++++ DOKUMENTTEXT

Diese Entscheidungen befassen sich mithin nur mit der Verfassungsmäßigkeit der Regelung insgesamt, betreffen aber nicht die Frage der Auslegung einfach gesetzlicher Rechtsvorschriften, stehen also einer einschränkenden Auslegung der Norm für die Fälle sonstiger schwerer Vertragsverletzungen nicht entgegen ([X.] aaO; [X.], aaO).

d) Der Kläger stellt mit seiner Revision nicht mehr in Abrede, dass die Beklagte wegen seines Verhaltens in Form des tätlichen Angriffs auf deren Mitarbeiter sachlich berechtigt war, den [X.]svertrag aus wichtigem Grund gemäß § 314 Abs. 1 BGB fristlos zu kündigen.

3. Erfolg hat die Revision mit ihrem Antrag festzustellen, dass die Pflegeversicherung zwischen den Parteien fortbesteht und nicht durch die fristlose Kündigung der Beklagten vom 29. Mai 2009 beendet wurde. Das Berufungsgericht hat übersehen, dass insoweit nicht § 206 Abs. 1 Satz 1 [X.] Anwendung findet, der sich lediglich auf die [X.] bezieht. Einschlägig sind vielmehr die Regelungen für die private Pflegeversicherung in § 110 [X.], dessen Absatz 4 bestimmt:

"Rücktritts- und Kündigungsrechte der Versicherungsunternehmen sind ausgeschlossen, solange der Kontrahierungszwang besteht."

++++++++
++++ BEREITGESTELLTE DATEN

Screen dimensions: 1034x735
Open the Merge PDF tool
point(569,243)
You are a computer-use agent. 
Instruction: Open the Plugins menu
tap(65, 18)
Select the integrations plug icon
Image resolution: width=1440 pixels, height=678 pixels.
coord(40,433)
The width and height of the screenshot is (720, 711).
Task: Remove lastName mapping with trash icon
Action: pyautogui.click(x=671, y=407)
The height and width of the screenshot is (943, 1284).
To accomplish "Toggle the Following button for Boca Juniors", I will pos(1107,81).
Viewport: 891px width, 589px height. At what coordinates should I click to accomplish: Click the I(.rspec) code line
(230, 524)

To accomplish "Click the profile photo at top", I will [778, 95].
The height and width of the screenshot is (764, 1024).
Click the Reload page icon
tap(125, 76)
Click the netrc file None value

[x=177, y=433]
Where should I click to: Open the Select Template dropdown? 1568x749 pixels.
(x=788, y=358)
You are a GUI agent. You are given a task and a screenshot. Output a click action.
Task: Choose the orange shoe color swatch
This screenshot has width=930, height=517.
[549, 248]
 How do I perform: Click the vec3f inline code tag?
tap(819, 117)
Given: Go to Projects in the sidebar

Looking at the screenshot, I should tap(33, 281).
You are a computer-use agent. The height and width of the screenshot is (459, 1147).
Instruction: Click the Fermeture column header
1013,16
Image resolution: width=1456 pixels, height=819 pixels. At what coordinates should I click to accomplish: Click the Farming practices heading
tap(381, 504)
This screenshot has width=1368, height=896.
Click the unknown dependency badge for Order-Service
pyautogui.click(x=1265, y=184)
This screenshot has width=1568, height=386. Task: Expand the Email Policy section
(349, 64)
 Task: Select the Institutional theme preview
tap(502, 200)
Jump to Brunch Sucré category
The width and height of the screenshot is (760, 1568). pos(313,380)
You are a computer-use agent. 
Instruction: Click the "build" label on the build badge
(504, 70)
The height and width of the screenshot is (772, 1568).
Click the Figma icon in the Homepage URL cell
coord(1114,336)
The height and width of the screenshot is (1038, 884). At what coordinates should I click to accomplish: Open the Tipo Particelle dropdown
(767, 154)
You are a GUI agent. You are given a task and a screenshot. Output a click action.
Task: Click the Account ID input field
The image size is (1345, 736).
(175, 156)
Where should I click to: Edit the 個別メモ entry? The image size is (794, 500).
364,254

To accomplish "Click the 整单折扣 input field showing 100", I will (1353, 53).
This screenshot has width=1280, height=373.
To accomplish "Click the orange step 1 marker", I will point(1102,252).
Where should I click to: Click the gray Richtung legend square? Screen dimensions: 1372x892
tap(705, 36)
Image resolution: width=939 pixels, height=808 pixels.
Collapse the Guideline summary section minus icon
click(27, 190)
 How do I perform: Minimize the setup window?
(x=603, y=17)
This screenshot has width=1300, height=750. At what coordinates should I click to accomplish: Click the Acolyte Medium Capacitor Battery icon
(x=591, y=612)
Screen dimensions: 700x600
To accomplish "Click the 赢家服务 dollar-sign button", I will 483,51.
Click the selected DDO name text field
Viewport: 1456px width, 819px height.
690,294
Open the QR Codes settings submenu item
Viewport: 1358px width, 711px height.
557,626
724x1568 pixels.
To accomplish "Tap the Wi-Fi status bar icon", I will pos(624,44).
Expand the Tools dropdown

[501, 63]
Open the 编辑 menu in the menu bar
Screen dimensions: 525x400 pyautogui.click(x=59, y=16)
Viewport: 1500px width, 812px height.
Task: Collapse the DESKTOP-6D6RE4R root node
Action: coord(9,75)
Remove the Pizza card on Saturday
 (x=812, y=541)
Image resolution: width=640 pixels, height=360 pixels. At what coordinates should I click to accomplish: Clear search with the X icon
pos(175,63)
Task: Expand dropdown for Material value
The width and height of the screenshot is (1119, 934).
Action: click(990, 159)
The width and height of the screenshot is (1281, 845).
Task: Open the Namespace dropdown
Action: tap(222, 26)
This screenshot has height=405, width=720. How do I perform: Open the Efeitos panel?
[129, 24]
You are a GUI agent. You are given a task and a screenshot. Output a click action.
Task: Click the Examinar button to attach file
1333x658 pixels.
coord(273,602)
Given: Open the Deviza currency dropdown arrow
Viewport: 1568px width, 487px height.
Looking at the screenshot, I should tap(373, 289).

++++++++

SCHRIFTLICHE ANWEISUNG 1 ::
Beantworte anhand des Urteilsauszugs zur Pflegeversicherung die folgenden Fragen:
(a) Auf welche Vorschrift des BGB stützt sich das Recht der Beklagten zur fristlosen Kündigung wegen des tätlichen Angriffs?
(b) An welchem Tag sprach die Beklagte die fristlose Kündigung aus?
(c) Bis wann sind nach dem zitierten Absatz 4 Rücktritts- und Kündigungsrechte der Versicherungsunternehmen ausgeschlossen?
SCHRIFTLICHE ANWEISUNG 2 ::
Führe den Urteilsauszug zur Pflegeversicherung im Anschluss an die zitierte Regelung zu den Rücktritts- und Kündigungsrechten fort.
Die Daten spielen hierfür keine Rolle.

ANTWORT 1 ::
(a) § 314 Abs. 1 BGB
(b) Am 29. Mai 2009
(c) Solange der Kontrahierungszwang besteht

ANTWORT 2 ::
Durch diese Regelung sollen grundsätzlich auch außerordentliche Kündigungsrechte des Versicherers ausgeschlossen werden, wie sich aus der Gesetzesbegründung ergibt (BT-Drucks. 12/5952 S. 49):

"Der neu eingeführte Absatz 4 schränkt die Kündigungs- und Rücktrittsrechte der Versicherungsunternehmen ein. So ist z.B. kein Kündigungsrecht gegeben in Fällen, in denen der Versicherungsnehmer mit seiner Versicherungsprämie in Verzug ist. Der Versicherungsschutz soll auch bei Vertragsverletzungen aufrecht erhalten bleiben, damit soll die private [X.] auch in dieser Hinsicht einen der [X.] Pflegeversicherung gleichwertigen Schutz gewährleisten. Es soll dem [X.] nicht ermöglicht werden, durch vertragswidriges Verhalten seine Versicherungspflicht zu unterlaufen. [X.] der Versicherungsunternehmen für den Zeitraum, in dem der Versicherungsnehmer keine Prämien entrichtet, bleiben selbstverständlich erhalten. …"

Hieraus wird im sozialversicherungsrechtlichen Schrifttum geschlossen, dass durch § 110 Abs. 4 [X.] auch die außerordentliche Kündigung des Versicherers ausgeschlossen ist ([X.] in [X.] Kommentar, Sozialversicherungsrecht § 110 Rn. 24 ff. (Stand: Juli 2011); [X.], [X.] 3. Aufl. § 110 Rn. 16; HK-[X.]/[X.], 3. Aufl. § 110 Rn. 27).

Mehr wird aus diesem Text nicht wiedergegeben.